Seismicity during and after stimulation of a 6.1 km deep enhanced geothermal system in Helsinki, Finland

Abstract

In this study, we present a high-resolution dataset of seismicity framing the stimulation campaign of a 6.1 km deep enhanced geothermal system (EGS) in the Helsinki suburban area and discuss the complexity of fracture network development. Within the St1 Deep Heat project, 18 160 m(3) of water was injected over 49 d in summer 2018. The seismicity was monitored by a seismic network of near-surface borehole sensors framing the EGS site in combination with a multi-level geophone array located at >= 2 km of depth. We expand the original catalog of Kwiatek et al. (2019), including detected seismic events and earthquakes that occurred 2 months after the end of injection, totaling 61 163 events. We relocated events of the catalog with moment magnitudes between M-w -0.5 and M-w 1.9 using the double-difference technique and a new velocity model derived from a post-stimulation vertical seismic profiling (VSP) campaign. The analysis of the fault network development at a reservoir depth of 4.5-7 km is one primary focus of this study. To achieve this, we investigate 191 focal mechanisms of the induced seismicity using a cross-correlation-based technique. Our results indicate that seismicity occurred in three spatially separated clusters centered around the injection well. We observe a spatiotemporal migration of the seismicity during the stimulation starting from the injection well in the northwest- southeast (NW-SE) direction and in the northeast (NE) direction towards greater depth.

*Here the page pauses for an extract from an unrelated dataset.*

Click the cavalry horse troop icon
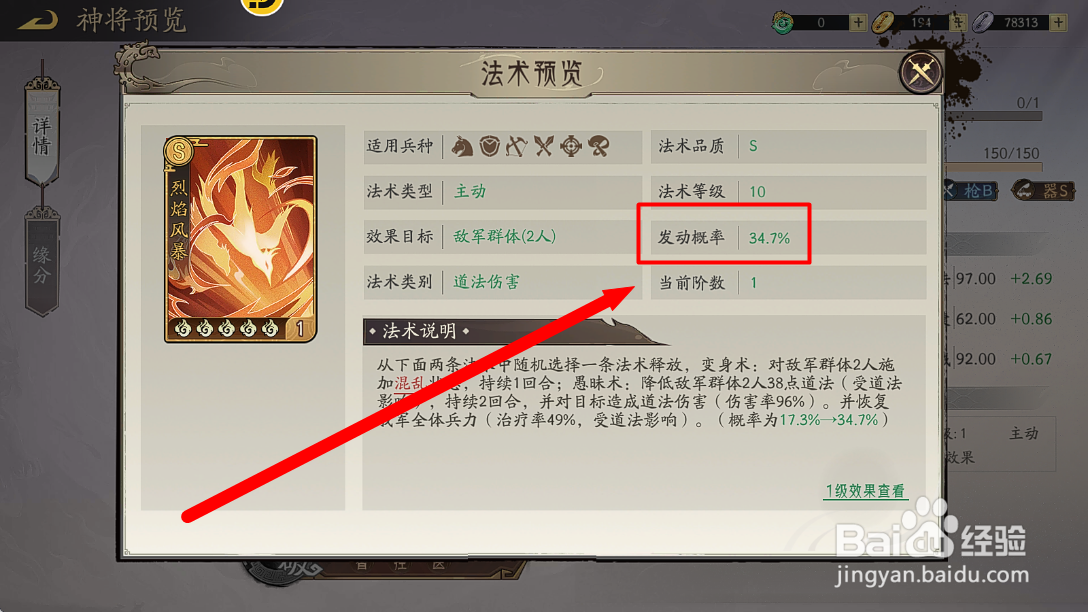This screenshot has width=1088, height=612. click(x=462, y=146)

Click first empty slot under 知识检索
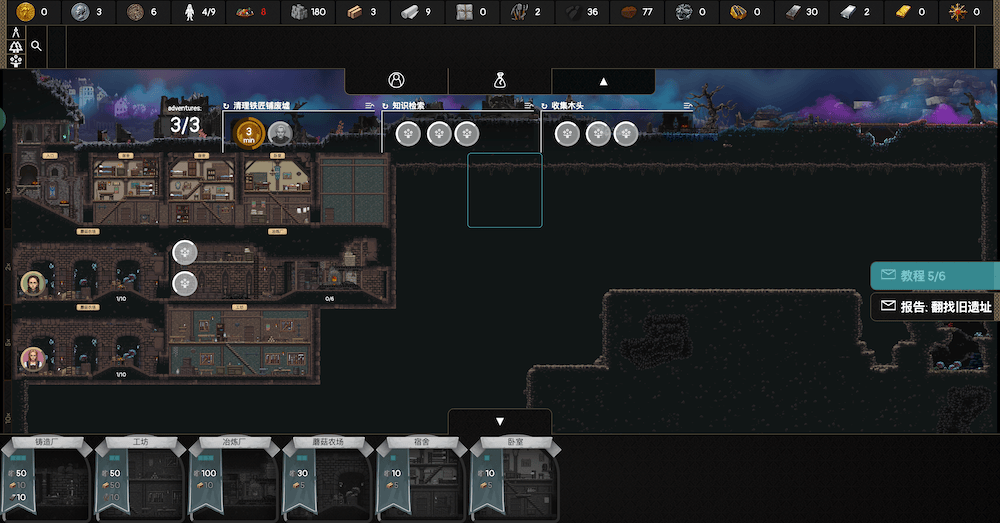point(407,133)
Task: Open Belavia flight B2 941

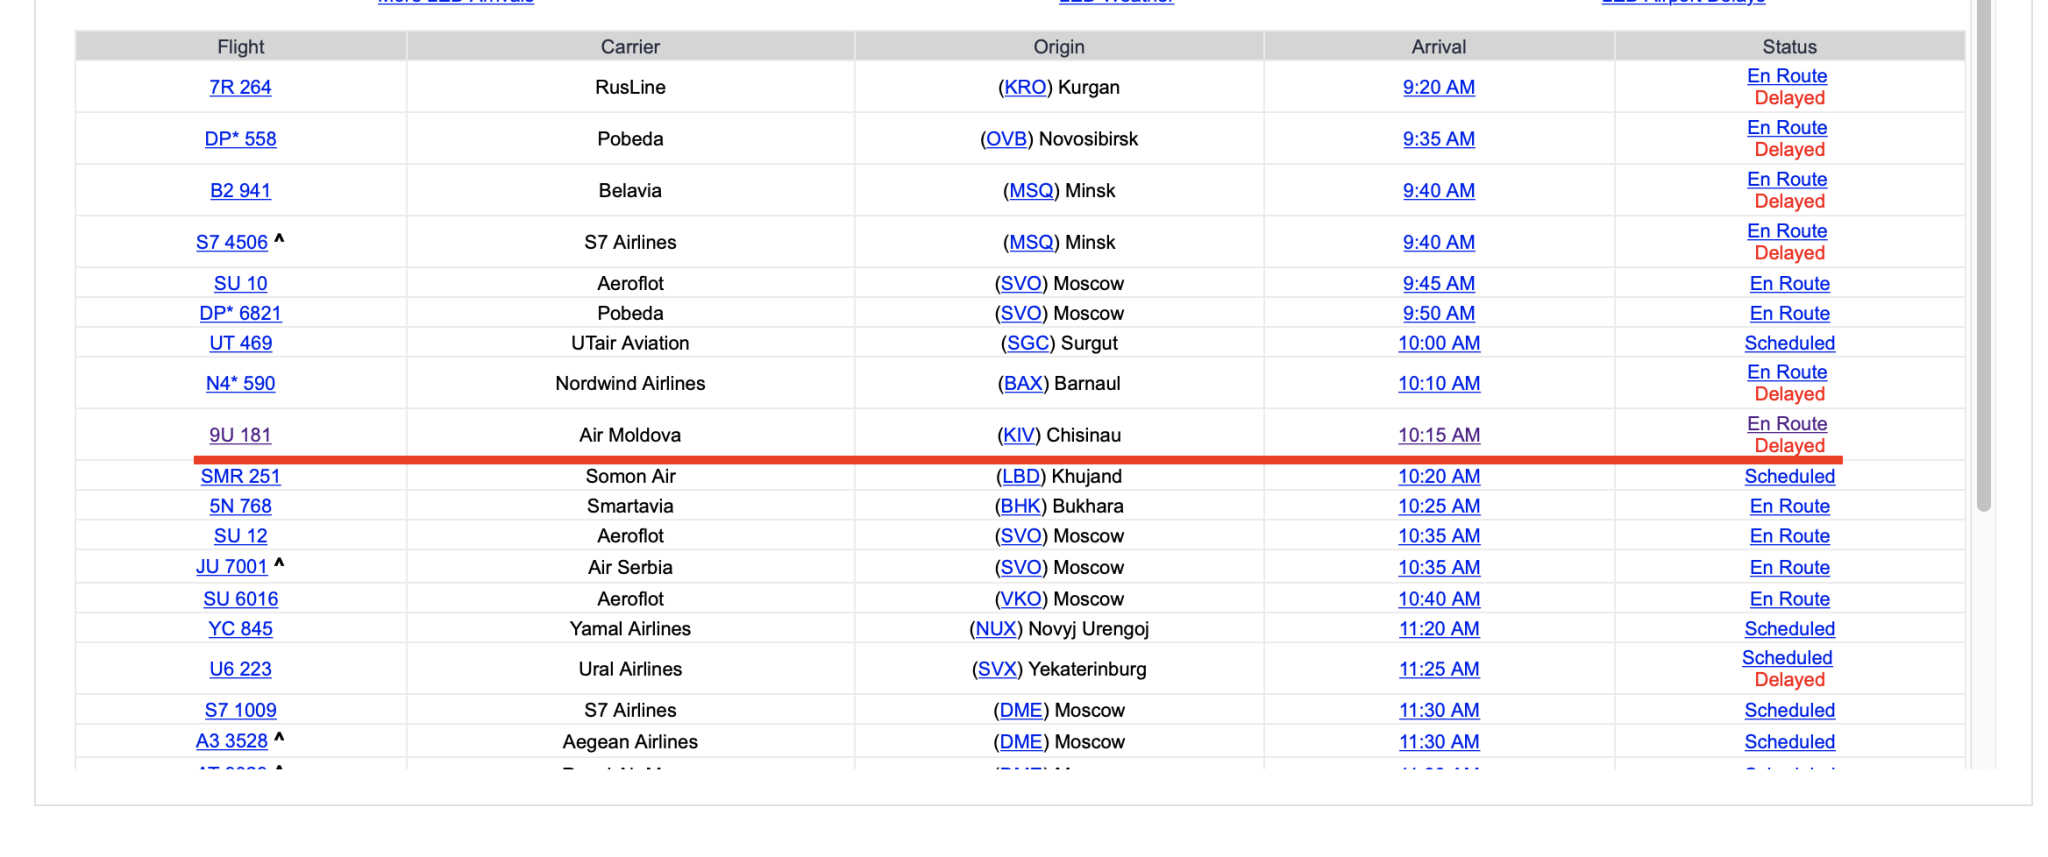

The spatial evolution of the cumulative seismic moment, the distribution of events with M-w >= 1, and the fault plane orientations of focal mechanisms indicate an active network of at least three NW-SE- to NNW-SSE-oriented permeable zones, which is interpreted to be responsible for the migration of seismic activity away from the injection well. Fault plane solutions of the best-constrained focal mechanisms and results for the local stress field orientation indicate a reverse faulting regime and suggest that seismic slip occurred on a sub-parallel network of pre-existing weak fractures favorably oriented with the stress field, striking NNW-SEE with a dip of 45 degrees ENE parallel to the injection well.